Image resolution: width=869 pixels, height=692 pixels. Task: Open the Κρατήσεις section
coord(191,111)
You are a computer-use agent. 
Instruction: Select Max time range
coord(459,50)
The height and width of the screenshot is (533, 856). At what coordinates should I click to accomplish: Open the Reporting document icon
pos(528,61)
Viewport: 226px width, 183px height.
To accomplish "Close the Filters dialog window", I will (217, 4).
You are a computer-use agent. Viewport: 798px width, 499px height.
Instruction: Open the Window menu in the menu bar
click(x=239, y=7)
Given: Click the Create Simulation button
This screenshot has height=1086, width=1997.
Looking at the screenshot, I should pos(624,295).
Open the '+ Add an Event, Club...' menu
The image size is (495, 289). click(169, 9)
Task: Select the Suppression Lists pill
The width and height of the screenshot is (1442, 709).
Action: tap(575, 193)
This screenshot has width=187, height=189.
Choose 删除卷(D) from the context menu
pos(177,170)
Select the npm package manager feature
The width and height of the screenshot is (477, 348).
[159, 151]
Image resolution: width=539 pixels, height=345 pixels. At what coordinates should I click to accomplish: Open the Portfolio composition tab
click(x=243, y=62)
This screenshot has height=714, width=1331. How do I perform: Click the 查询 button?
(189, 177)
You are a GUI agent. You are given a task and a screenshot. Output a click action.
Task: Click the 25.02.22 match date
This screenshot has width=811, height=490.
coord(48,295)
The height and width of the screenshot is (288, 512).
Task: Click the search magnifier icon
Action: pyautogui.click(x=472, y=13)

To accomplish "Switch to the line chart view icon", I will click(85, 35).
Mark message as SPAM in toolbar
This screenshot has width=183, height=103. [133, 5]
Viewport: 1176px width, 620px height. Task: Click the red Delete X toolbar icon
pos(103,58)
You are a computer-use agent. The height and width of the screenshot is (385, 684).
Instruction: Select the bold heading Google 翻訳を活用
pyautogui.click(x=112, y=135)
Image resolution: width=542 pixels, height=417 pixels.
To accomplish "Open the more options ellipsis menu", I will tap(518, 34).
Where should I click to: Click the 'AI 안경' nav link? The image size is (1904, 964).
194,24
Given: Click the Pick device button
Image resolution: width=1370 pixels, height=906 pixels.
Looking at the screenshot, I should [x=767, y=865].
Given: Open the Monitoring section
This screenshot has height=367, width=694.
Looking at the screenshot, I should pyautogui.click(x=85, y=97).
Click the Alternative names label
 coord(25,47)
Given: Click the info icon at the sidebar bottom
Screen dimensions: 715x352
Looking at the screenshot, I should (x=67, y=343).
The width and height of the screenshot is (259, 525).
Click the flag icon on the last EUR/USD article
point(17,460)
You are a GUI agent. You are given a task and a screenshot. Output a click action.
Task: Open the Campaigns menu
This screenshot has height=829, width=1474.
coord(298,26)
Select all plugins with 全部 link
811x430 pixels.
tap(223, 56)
-=-=-
Can you write out, unchanged, the part of the rows that opens with the line containing "Mark message as SPAM in toolbar" and closes with the line containing "pos(103,58)", including both of those lines?

▶ [Exercise solution]:
Mark message as SPAM in toolbar
This screenshot has width=183, height=103. [133, 5]
Viewport: 1176px width, 620px height. Task: Click the red Delete X toolbar icon
pos(103,58)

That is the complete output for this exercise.